I apologize in advance for the fact that I’m still coming up to speed on this. I’m trying to understand the pros and cons of using tanh (map -1 to 1) vs. sigmoid (map 0 to 1) for my neuron activation function. From my reading it sounded like a minor thing with marginal differences. In practice for my problems I find that the sigmoid is easier to train and strangely, the sigmoid appears to find general solution better. By this I mean that when the sigmoid version is done training it does well on the reference (untrained) data set, where the tanh version seems to be able to get the correct answers on training data while doing poorly on the reference. This is for the same network architecture.
One intuition I have is that with the sigmoid, it’s easier for a neuron to almost fully turn off, thus providing no input to subsequent layers. The tanh has a harder time here since it needs to perfectly cancel its inputs, else it always gives a value to the next layer. Maybe this intuition is wrong though.
Long post. Bottom line, what’s the trade, and should it make a big difference?

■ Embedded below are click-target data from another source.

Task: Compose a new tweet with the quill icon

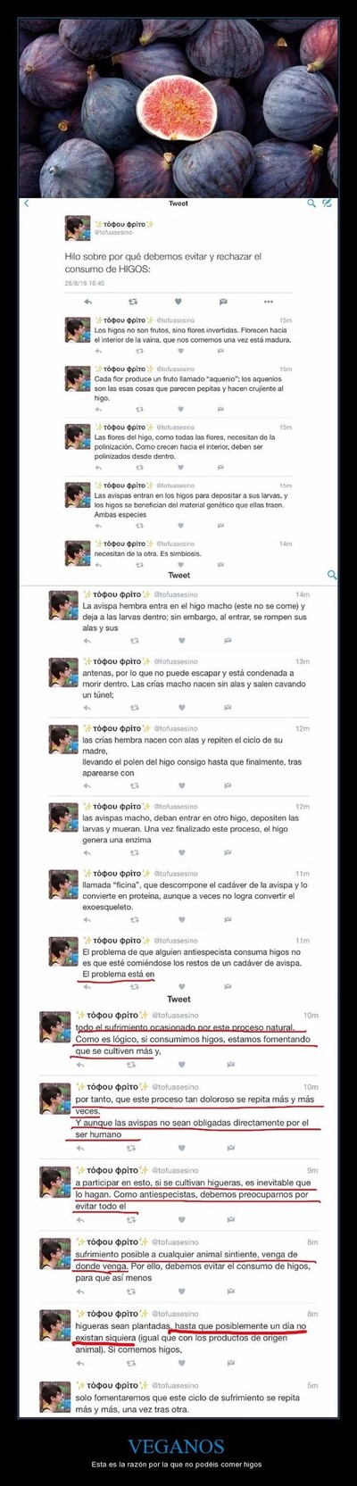Action: (328, 203)
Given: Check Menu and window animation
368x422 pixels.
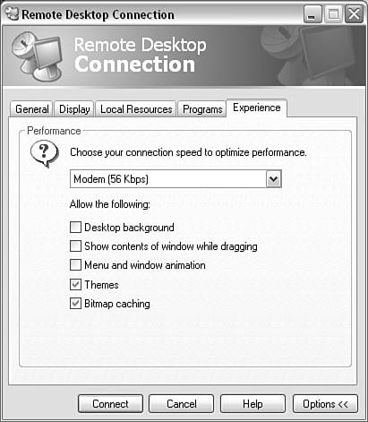Looking at the screenshot, I should [x=75, y=265].

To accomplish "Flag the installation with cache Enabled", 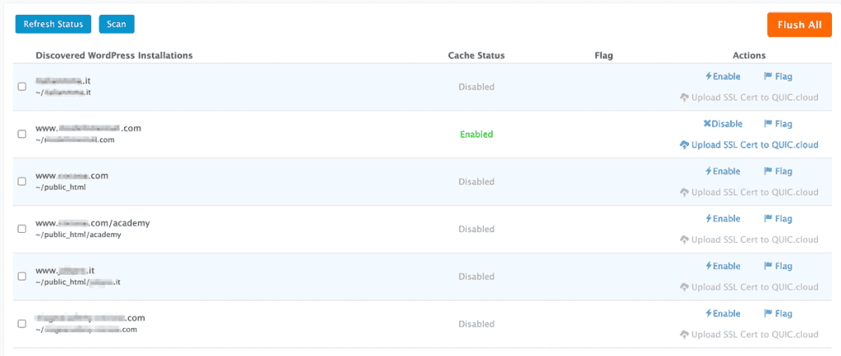I will click(779, 124).
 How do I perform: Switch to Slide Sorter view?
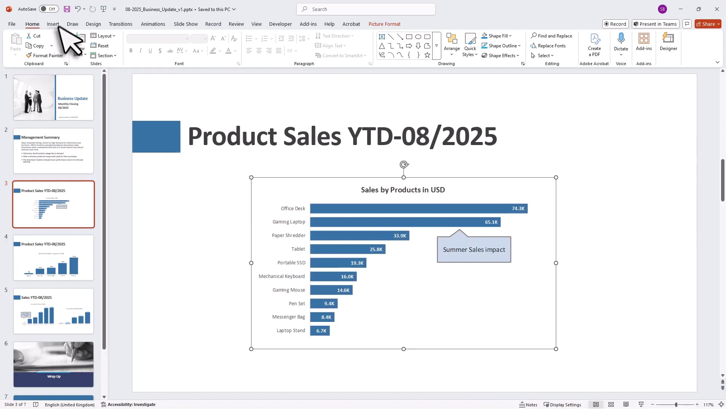[x=611, y=404]
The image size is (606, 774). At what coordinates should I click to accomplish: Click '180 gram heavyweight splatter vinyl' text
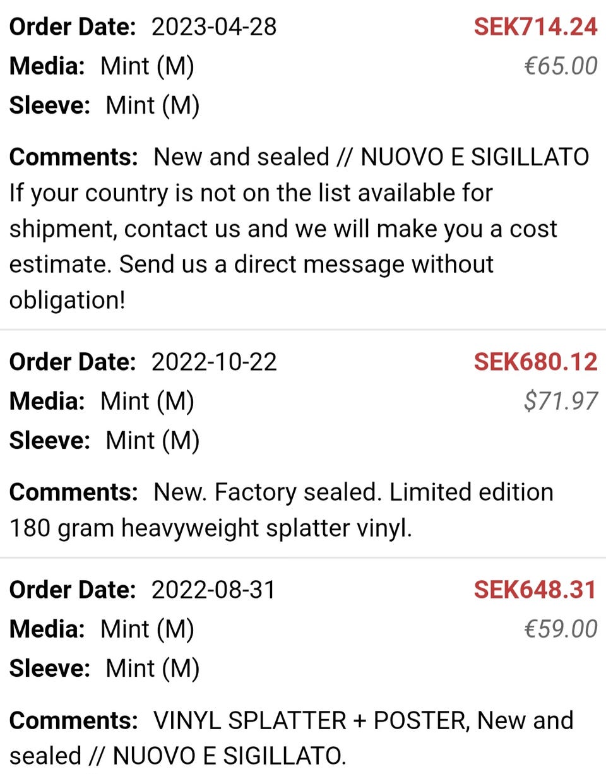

In Symon Haykin’s “Neural Networks: A Comprehensive Foundation” book there is the following explanation from which I quote:
For the learning time to be minimized, the use of non-zero mean inputs should be avoided. Now, insofar as the signal vector x applied to a neuron in the first hidden layer of a multilayer perceptron is concerned, it is easy to remove the mean from each element of x before its application to the network. But what about the signals applied to the neurons in the remaining hidden and output layers of the network? The answer to this question lies in the type of activation function used in the network. If the activation function is non-symmetric, as in the case of the sigmoid function, the output of each neuron is restricted to the interval [0,1]. Such a choice introduces a source of systematic bias for those neurons located beyond the first layer of the network. To overcome this problem we need to use an antisymmetric activation function such as the hyperbolic tangent function. With this latter choice, the output of each neuron is permitted to assume both positive and negative values in the interval [−1,1], in which case it is likely for its mean to be zero. If the network connectivity is large, back-propagation learning with antisymmetric activation functions can yield faster convergence than a similar process with non-symmetric activation functions, for which there is also empirical evidence (LeCun et al. 1991).
The cited reference is:
- Y. LeCun, I. Kanter, and S.A.Solla: “Second-order properties of error surfaces: learning time and generalization”, Advances in Neural Information Processing Systems, vol. 3, pp. 918-924, 1991.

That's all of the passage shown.